Given a set of resource consumption data series (x1, …, xt, …, xm), where t = 1, …, m, the difference transformation can be expressed as

${{\nabla }^{d}}$     (1)

Where ${{\nabla }^{d}}$ is the difference operator, d is the number of the difference, ${{x}_{t}}$and ${{x}_{t-1}}$ are the actual values of time series at time t and t-1, B is the backward shift operator..

Supposing xt is the output of a stationary time series, ARMA (p, q) model which is a stationary ARIMA can be described by (2)

${{x}_{t}}={{\varphi }_{1}}{{x}_{t-1}}+...+{{\varphi }_{p}}{{x}_{t-p}}+...+{{\varepsilon }_{t}}-{{\theta }_{1}}{{\varepsilon }_{t-1}}-...-{{\theta }_{q}}{{\varepsilon }_{t-q}}$     (2)

Where ${{\varepsilon }_{t}}$ is a white noise which is an uncorrelated random variable with mean zero and a constant variance $\sigma _{\varepsilon }^{2}$ , p is the order of non-seasonal autoregressive part of the model, q is the order of non-seasonal moving average part of the model, $\varphi$ and $\theta$ are coefficients that satisfy stationary and invertible conditions, respectively.

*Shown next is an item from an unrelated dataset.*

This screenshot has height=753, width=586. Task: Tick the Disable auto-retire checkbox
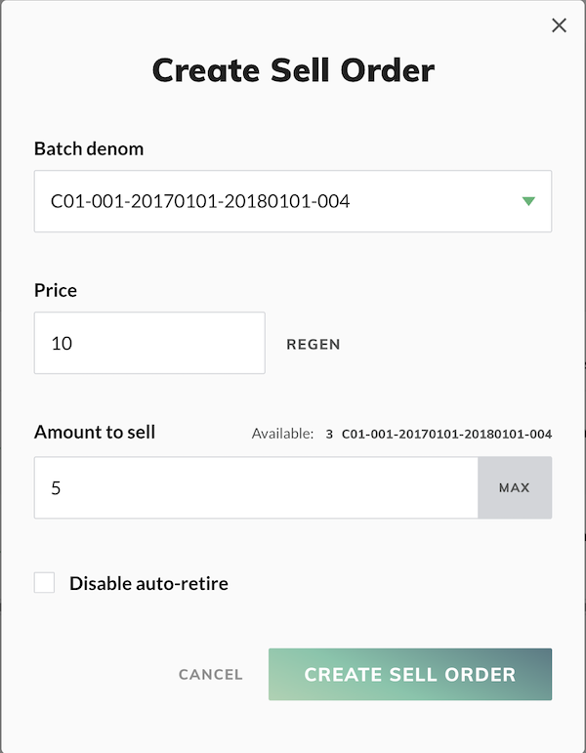(45, 583)
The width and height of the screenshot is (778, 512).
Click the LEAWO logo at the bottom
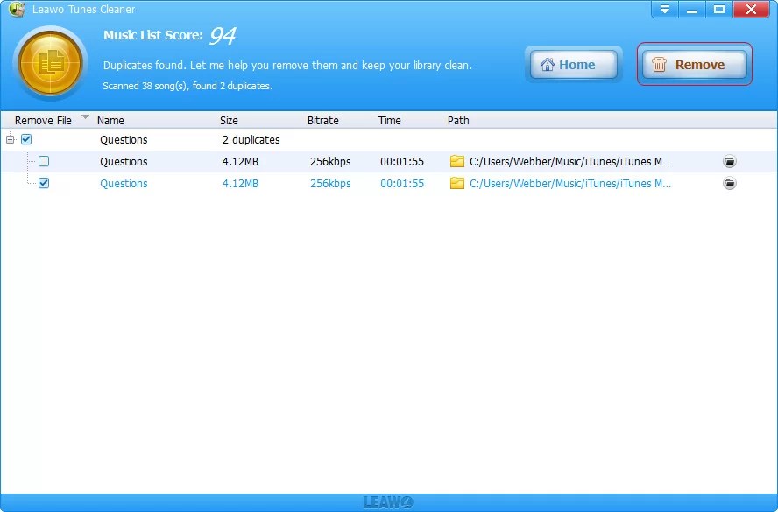coord(388,501)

Using the backward shift operator B with $B{{x}_{t}}={{x}_{t-1}}$ and $B{{\varepsilon }_{t}}={{\varepsilon }_{t-1}}$, we can describe (2) as

$\begin{align}  & \Psi (B){{x}_{t}}=\Theta (B){{\varepsilon }_{t}} \\ & \Psi (B)=(1-{{\varphi }_{1}}B-{{\varphi }_{2}}{{B}^{2}}-...-{{\varphi }_{p}}{{B}^{p}}) \\ & \Theta (B)=(1-{{\theta }_{1}}B-{{\theta }_{2}}{{B}^{2}}-...-{{\theta }_{q}}{{B}^{q}}). \\\end{align}$     (3)

When q is equal to zero, the model turns into AR(p) model.

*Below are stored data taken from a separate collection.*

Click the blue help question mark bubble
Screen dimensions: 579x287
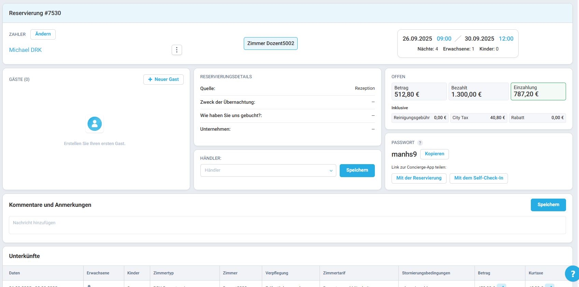click(572, 273)
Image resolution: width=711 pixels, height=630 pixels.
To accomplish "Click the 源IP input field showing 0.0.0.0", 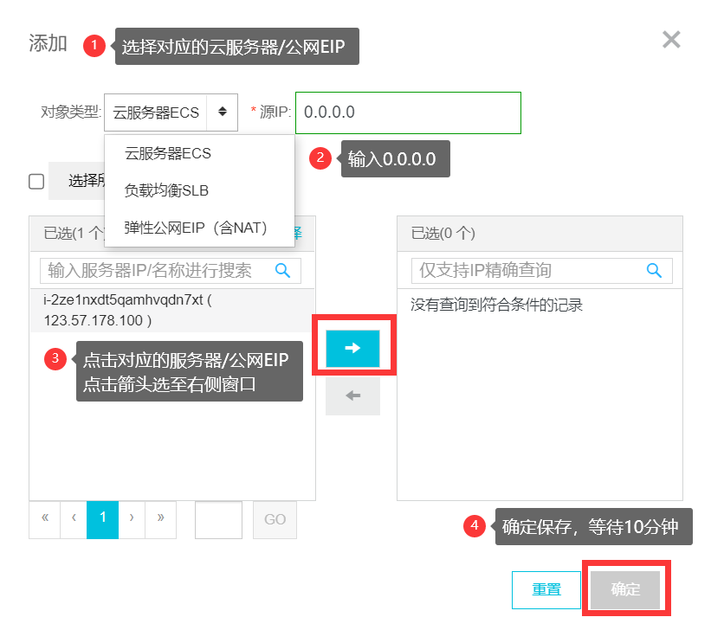I will tap(407, 113).
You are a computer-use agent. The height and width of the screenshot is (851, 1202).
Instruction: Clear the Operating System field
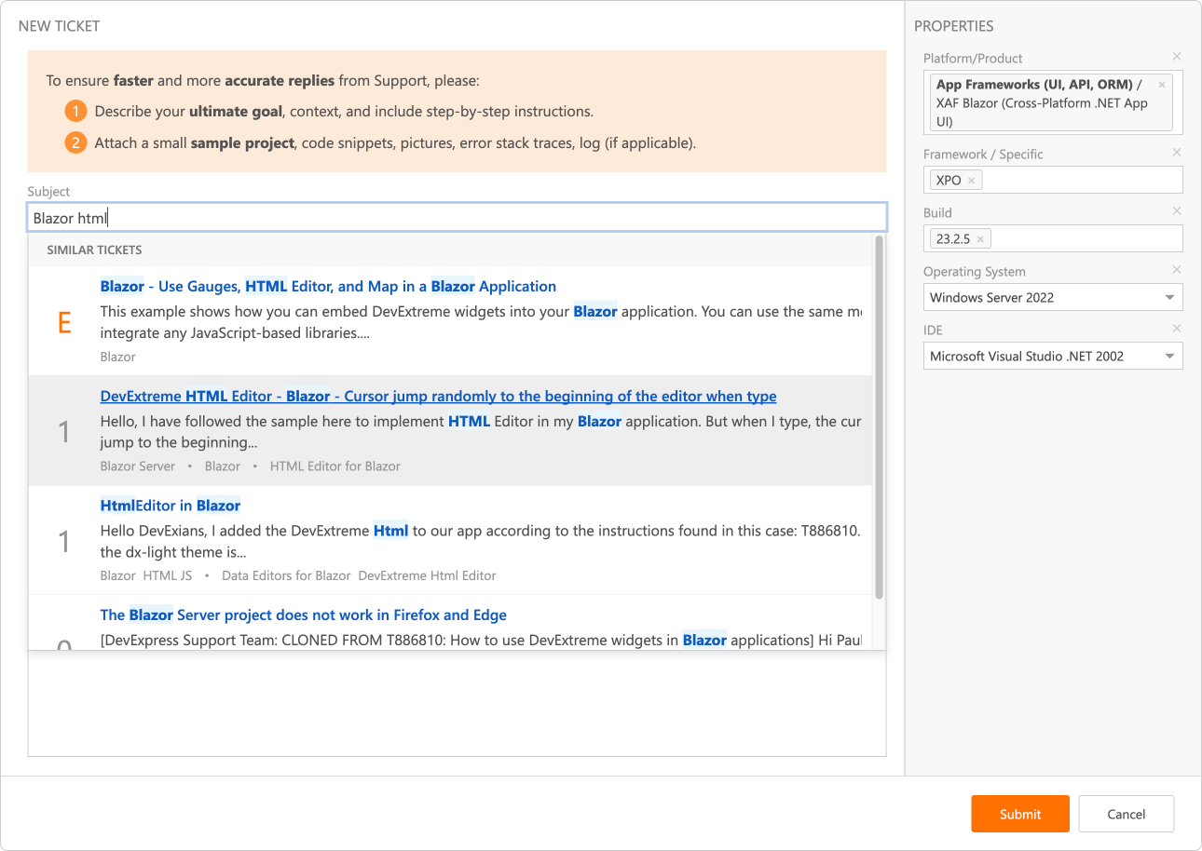point(1176,270)
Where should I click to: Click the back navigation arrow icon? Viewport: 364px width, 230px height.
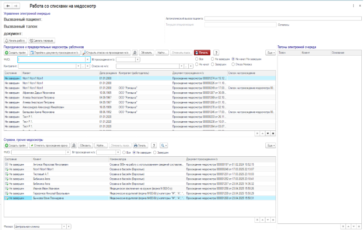[x=8, y=6]
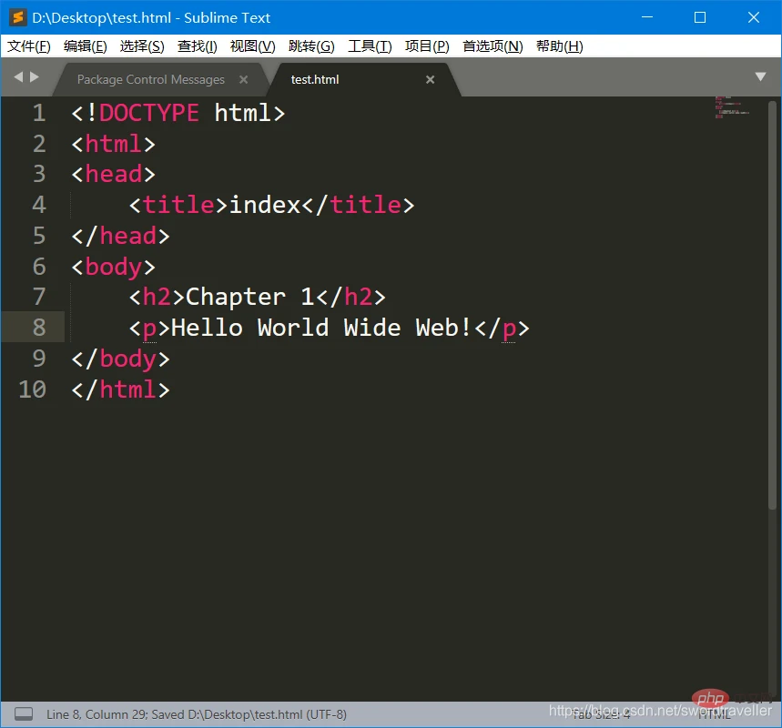Open the Tab Size selector in status bar

pyautogui.click(x=601, y=714)
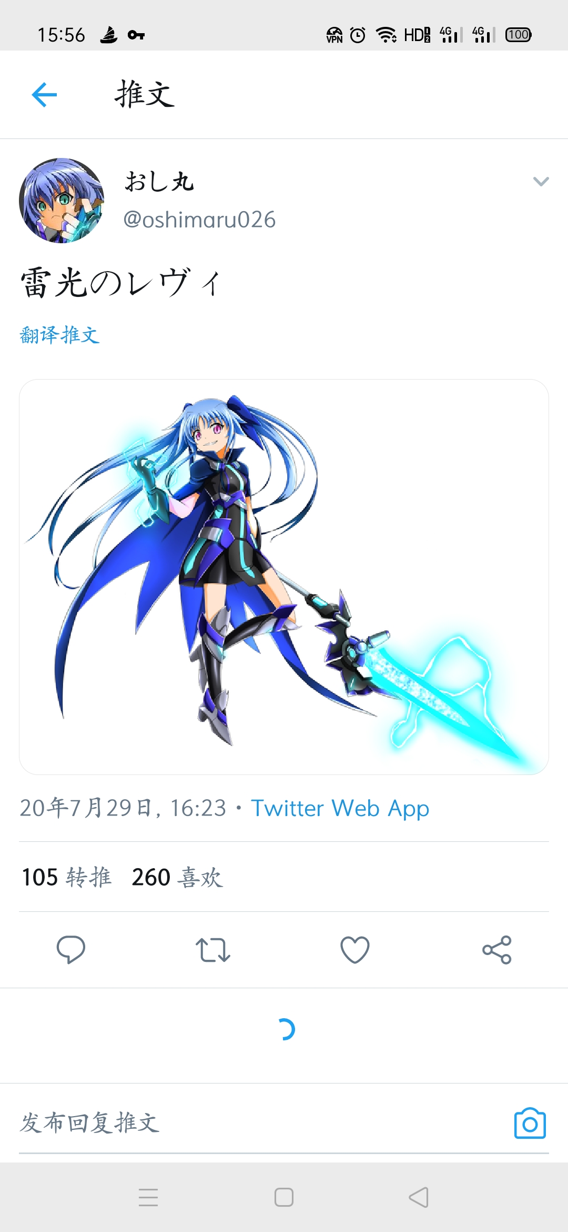The image size is (568, 1232).
Task: Open おし丸 profile avatar
Action: click(x=62, y=201)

${{x}_{t}}={{\varphi }_{1}}{{x}_{1}}+...+{{\varphi }_{p}}{{x}_{t-p}}+{{\varepsilon }_{t}}.$     (4)

When p is equal to zero, the model turns into MA(q) model.

${{x}_{t}}={{\varepsilon }_{t}}-{{\theta }_{1}}{{\varepsilon }_{t-1}}-...-{{\theta }_{q}}{{\varepsilon }_{t-q}}.$     (5)

3.2 Artificial neural network

Artificial Neural network (ANN) can be viewed as an attempt by humans to simulate the human brain function and be a stretch computing framework for modeling a broad range of nonlinear problems. The ANNs can process the information from the data in parallel and approximate a large class of functions with a high degree of accuracy over nonlinear data. In the process of model building, there is no prior assumption required. On the contrary, the trained network model is largely determined by the features of the data. Multilayer perceptron (MLP), especially with one hidden layer is one of the most widely used forms of artificial neural networks for modeling and forecasting. The model is characterized by a network of three layers of simple processing units connected by acyclic links. The relationship between the output (xt) and the inputs (xt−1, …, xt−P) can be expressed as

${{x}_{t}}={{w}_{0}}+\sum\nolimits_{j=1}^{q}{{{w}_{j}}g({{w}_{0,j}}+\sum\nolimits_{i=1}^{p}{{{w}_{i,j}}{{x}_{t-i}}})+{{e}_{t}}},$     (6)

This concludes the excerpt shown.